One More Wildcard / Fernando Dámaso

One More Wildcard / Fernando Dámaso
Fernando Dámaso, Translator: Unstated

The term "national security" is fashionable in the world: in Mexico
violence is an issue of national security; in Columbia it's the
narco-guerrillas; in the U.S. it's illegal immigration. But here, not to
be left out, we talk about it too. Issues of national security are
important for countries, and so their governments dedicate preferential
and serious attention to them.

However, when national security is used as a wildcard to encompass any
problems, expand the base the conflict and resolution, suppress
divergent views and support of political intolerance, it is vulgarized
and is no longer taken seriously.

Recently, we often hear that food production, updating immigration
regulations, access to Internet, electrical power generation, possession
of satellite dishes, the transportation problem and even eradicating the
marabou weed are national security issues. Much of what affects us seems
to fit in this sack and that makes our lives a real hodgepodge.

We are apt to get attached to words, phrases, projects and programs,
thinking they can serve to pull together different tasks that would
otherwise be difficult to meet.

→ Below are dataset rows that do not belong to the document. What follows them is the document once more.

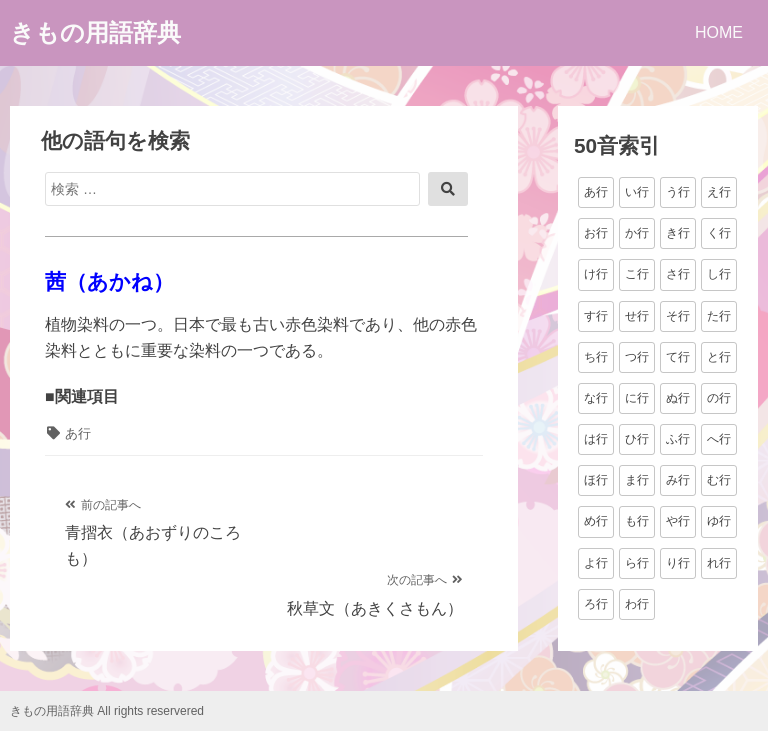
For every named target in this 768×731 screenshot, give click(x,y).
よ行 (596, 563)
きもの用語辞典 (95, 32)
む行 (719, 480)
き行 (678, 233)
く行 (719, 233)
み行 (678, 480)
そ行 (678, 316)
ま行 (637, 480)
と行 (719, 357)
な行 (596, 398)
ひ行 (637, 439)
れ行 (719, 563)
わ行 (637, 604)
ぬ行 (678, 398)
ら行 (637, 563)
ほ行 (596, 480)
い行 (637, 192)
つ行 (637, 357)
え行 (719, 192)
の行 (719, 398)
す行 (596, 316)
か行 (637, 233)
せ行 (637, 316)
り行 (678, 563)
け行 (596, 274)
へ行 (719, 439)
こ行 (637, 274)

For example, not long ago, within the
program called Battle of Ideas, were included not only political and
ideological activities themselves, but also others such as the repair of
a hospital or a school, patching a street, the remodeling of a bakery or
putting four benches in a park, etc., with the result that ordinary
citizens made a joke of the whole thing (Enough of ideas already, they
said), detracting from its seriousness and significance.

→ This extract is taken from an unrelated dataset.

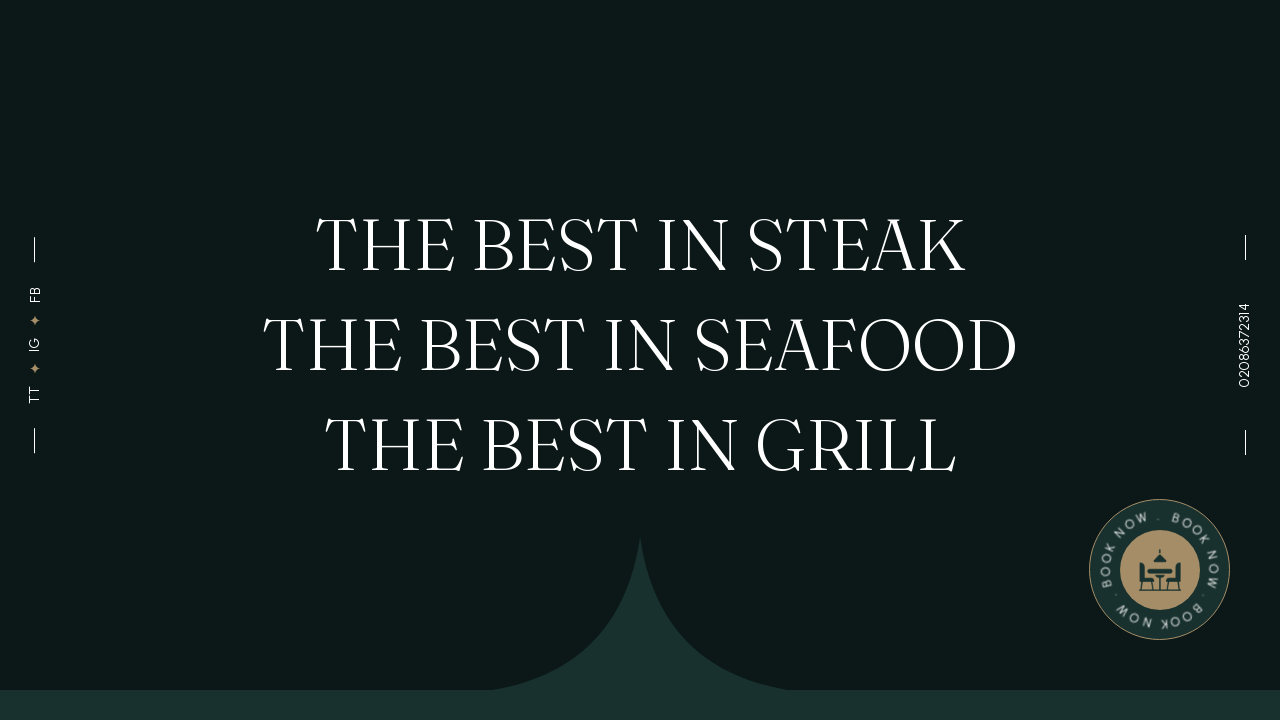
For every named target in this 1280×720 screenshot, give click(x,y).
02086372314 (1244, 345)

Something similar happened with the so-called Energy Revolution that
inundated the country with generators and energy saving light bulbs,
replacement of old electrical appliances (they brought you a new one and
took away your old one and you had to start paying all over again),
including refrigerators and air conditioners, along with rice cookers,
water heaters, portable electric burners, and multipurpose pots (the
so-called "Queen") and then, over the months, it was diluted and the
responsibility for maintaining it transferred to the shoulders and
pockets of the population.

It might be convenient to take ourselves a little more seriously, give
each case its real importance, without minimizing and also without
broadening or manipulating it for some alleged advantages, more cyclical
than real.

If now we were to think things through carefully before acting on them,
and then to act calmly, deeply and without unnecessary haste, to focus
responsibly on national security, stripping it of all the trash that has
been tacked on it it, it would be a good decision.